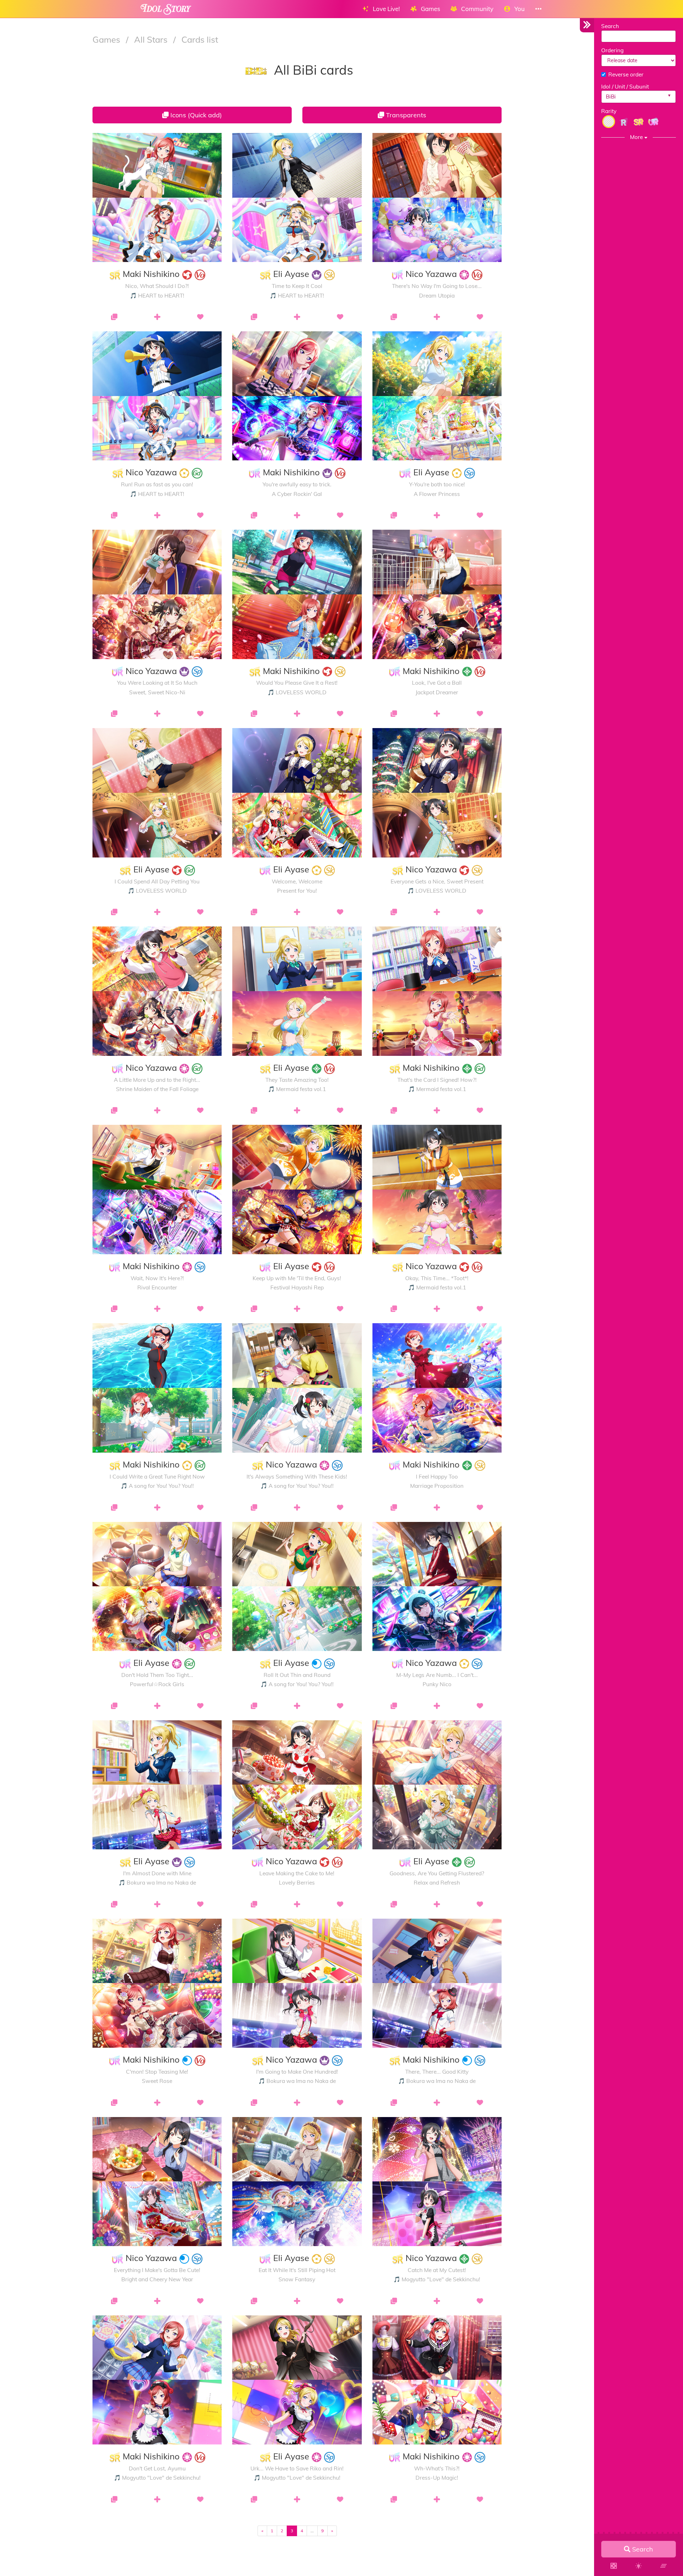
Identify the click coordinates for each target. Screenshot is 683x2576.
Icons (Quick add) (195, 115)
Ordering (612, 50)
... (312, 2530)
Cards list (199, 39)
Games (107, 39)
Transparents (405, 115)
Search (610, 26)
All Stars (152, 39)
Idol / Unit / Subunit (625, 86)
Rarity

- _Aim of the task_
Please set the data above down exactly, with the pictures removed.

- _Answer to this task_
Identify the click coordinates for each target. Screenshot is 683x2576.
Icons (Quick add) (195, 115)
Ordering (612, 50)
... (312, 2530)
Cards list (199, 39)
Games (107, 39)
Transparents (405, 115)
Search (610, 26)
All Stars (152, 39)
Idol / Unit / Subunit (625, 86)
Rarity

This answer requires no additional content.